- Russian: Прости
- Directed by: Ernest Yasan
- Written by: Viktor Merezhko
- Starring: Natalya Andreychenko; Igor Kostolevsky; Viktor Merezhko; Aleksandra Yakovleva; Alisa Freyndlikh;
- Cinematography: Ivan Bagaev
- Edited by: Galina Tanayeva
- Music by: Vadim Bibergan
- Production company: Lenfilm
- Release date: 1 November 1986;
- Running time: 79 min.
- Country: Soviet Union
- Language: Russian

= Forgive Me (film) =

Forgive Me (Прости) is a 1986 Soviet romantic drama film directed by Ernest Yasan.

== Plot ==
Pre-holiday day on the eve of November 7th. The working day at the Influenza Institute, where the main character Masha, an outwardly happy wife and mother, works as a laboratory assistant, is in full swing. While the rest of the employees are working, Masha is on the phone. Suddenly, a mysterious call comes from a woman who reports that Masha’s husband Kirill is cheating on her. The woman invites Masha to come at the appointed time and place and personally verify her husband’s infidelity. After Masha saw her husband getting into a taxi in an embrace with a young woman, her ideas about reality collapse.
□ □ □ □ □
#### Your tasks:
1. Say whether each statement agrees with the Forgive Me entry, answering yes or no and quoting the deciding words: (a) The film was made by Lenfilm. (b) Masha works at the institute as a doctor. (c) The film runs 90 minutes.
2. Retype the stretch of the Forgive Me entry from "- Russian: Прости" through "time: 79 min.".

Entries for locating text and elements
□ □ □ □ □
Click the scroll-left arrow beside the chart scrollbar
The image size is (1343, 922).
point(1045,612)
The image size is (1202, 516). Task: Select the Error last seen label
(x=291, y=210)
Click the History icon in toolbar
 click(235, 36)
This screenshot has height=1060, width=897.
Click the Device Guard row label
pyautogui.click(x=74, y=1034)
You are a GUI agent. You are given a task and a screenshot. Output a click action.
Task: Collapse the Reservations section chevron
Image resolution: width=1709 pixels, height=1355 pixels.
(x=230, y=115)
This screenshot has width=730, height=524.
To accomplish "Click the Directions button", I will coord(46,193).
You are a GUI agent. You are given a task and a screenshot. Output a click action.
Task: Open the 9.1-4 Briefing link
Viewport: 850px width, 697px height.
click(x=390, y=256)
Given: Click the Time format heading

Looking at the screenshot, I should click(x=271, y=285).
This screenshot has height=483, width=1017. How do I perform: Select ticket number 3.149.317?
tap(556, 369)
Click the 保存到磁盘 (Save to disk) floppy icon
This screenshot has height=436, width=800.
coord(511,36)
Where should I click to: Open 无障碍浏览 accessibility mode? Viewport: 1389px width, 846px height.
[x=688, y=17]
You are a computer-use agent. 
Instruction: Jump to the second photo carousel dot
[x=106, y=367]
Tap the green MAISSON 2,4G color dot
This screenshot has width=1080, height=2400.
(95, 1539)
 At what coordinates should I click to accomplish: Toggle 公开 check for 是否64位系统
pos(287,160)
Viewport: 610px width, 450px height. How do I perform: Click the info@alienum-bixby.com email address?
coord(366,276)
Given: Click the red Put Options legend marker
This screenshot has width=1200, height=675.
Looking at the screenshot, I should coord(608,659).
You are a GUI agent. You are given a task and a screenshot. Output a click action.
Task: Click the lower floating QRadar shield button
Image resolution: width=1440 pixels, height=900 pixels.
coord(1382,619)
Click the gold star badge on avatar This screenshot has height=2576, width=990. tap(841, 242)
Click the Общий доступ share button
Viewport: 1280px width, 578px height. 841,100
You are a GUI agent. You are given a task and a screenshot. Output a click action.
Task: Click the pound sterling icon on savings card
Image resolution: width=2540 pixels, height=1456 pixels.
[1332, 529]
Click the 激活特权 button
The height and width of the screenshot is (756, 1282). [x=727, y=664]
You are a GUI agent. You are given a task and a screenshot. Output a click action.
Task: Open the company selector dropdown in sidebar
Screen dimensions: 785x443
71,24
□ □ □ □ □
#### In response:
1.
(a) Yes: "Production company: Lenfilm"
(b) No: "works as a laboratory assistant"
(c) No: "Running time: 79 min."

2.
- Russian: Прости
- Directed by: Ernest Yasan
- Written by: Viktor Merezhko
- Starring: Natalya Andreychenko; Igor Kostolevsky; Viktor Merezhko; Aleksandra Yakovleva; Alisa Freyndlikh;
- Cinematography: Ivan Bagaev
- Edited by: Galina Tanayeva
- Music by: Vadim Bibergan
- Production company: Lenfilm
- Release date: 1 November 1986;
- Running time: 79 min.